Dans le domaine des excès de vitesse, la
jurisprudence a été amenée à fixer des règles précises afin d'assurer l'égalité
de traitement entre conducteurs. Ainsi, le cas est objectivement grave,
c'est-à-dire sans égard aux circonstances concrètes ou encore à la bonne
réputation du conducteur, en présence d'un dépassement de la vitesse autorisée
de 25 km/h ou plus à l'intérieur des localités, de 30 km/h ou plus hors des
localités et sur les semi-autoroutes, et de 35 km/h ou plus sur les autoroutes
(cf. ATF 143 IV 508 consid. 1.3; 132 II 234 consid. 3.2; 124 II 259 consid.

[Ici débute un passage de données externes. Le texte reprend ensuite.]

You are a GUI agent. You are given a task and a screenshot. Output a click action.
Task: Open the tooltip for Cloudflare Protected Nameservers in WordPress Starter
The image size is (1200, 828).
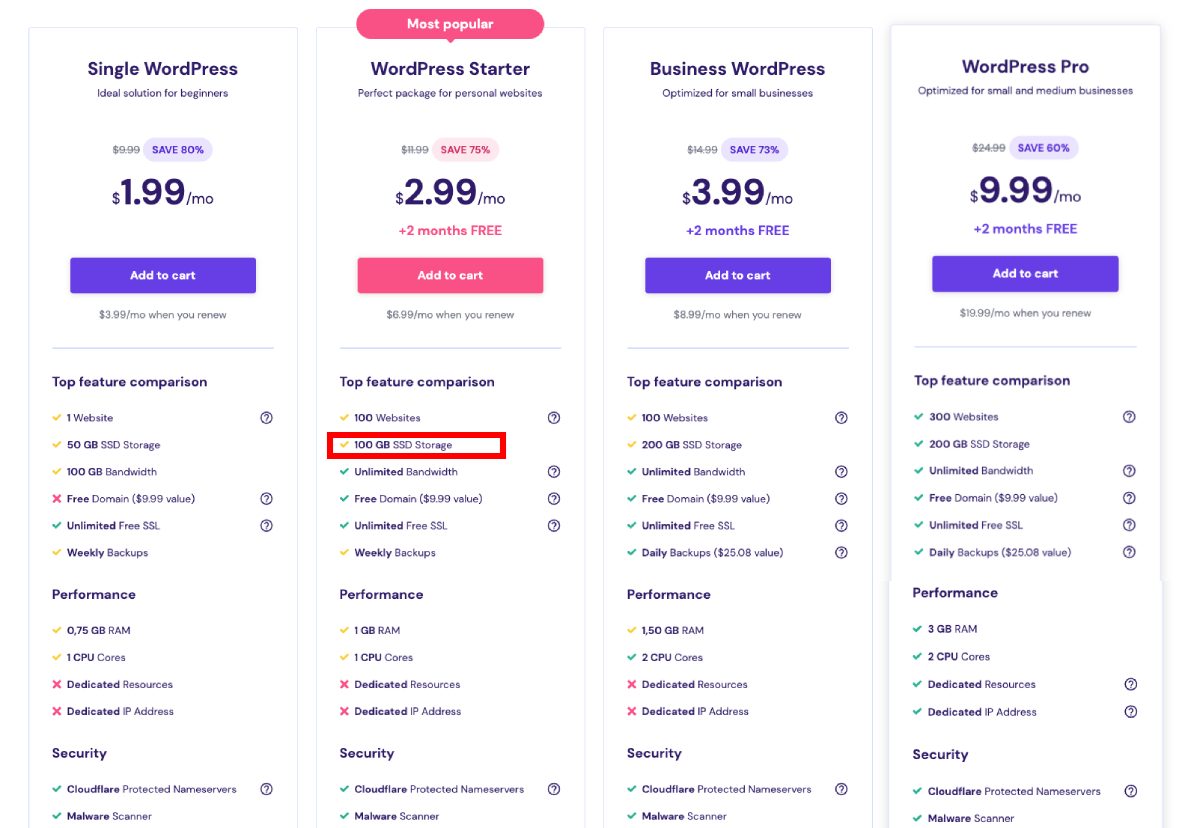pos(554,789)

2b). Il est de moyenne gravité lorsque le dépassement de la vitesse autorisée
est, respectivement, de 21 à 24 km/h, de 26 à 29 km/h et de 31 à 34 km/h (cf. ATF 128 II 131 consid. 2a; 126 II 196 consid. 2a). Il est enfin de peu de gravité
lorsque le dépassement de la vitesse autorisée est, respectivement, de 16 à
20 km/h, de 21 à 25 km/h et de 26 à 30 km/h (cf. ATF 123 II 106; 124 II
97; 124 II 259; ég. TF 1C_597/2017 du 20 juin 2018 consid. 3).
b) D'après les art. 16b al. 2 let. f et 16c al. 2
let. e LCR, après une infraction moyennement grave, respectivement après une
infraction grave, le permis d'élève conducteur ou le permis de conduire est
retiré définitivement si, au cours des cinq années précédentes, le permis a été
retiré en application notamment de l'art. 16c al. 2 let. d LCR. Une telle
mesure signifie que la personne ne pourra demander qu'au plus tôt après cinq
ans une reconsidération de la décision en question (cf. art. 17 al. 4 et 23 al.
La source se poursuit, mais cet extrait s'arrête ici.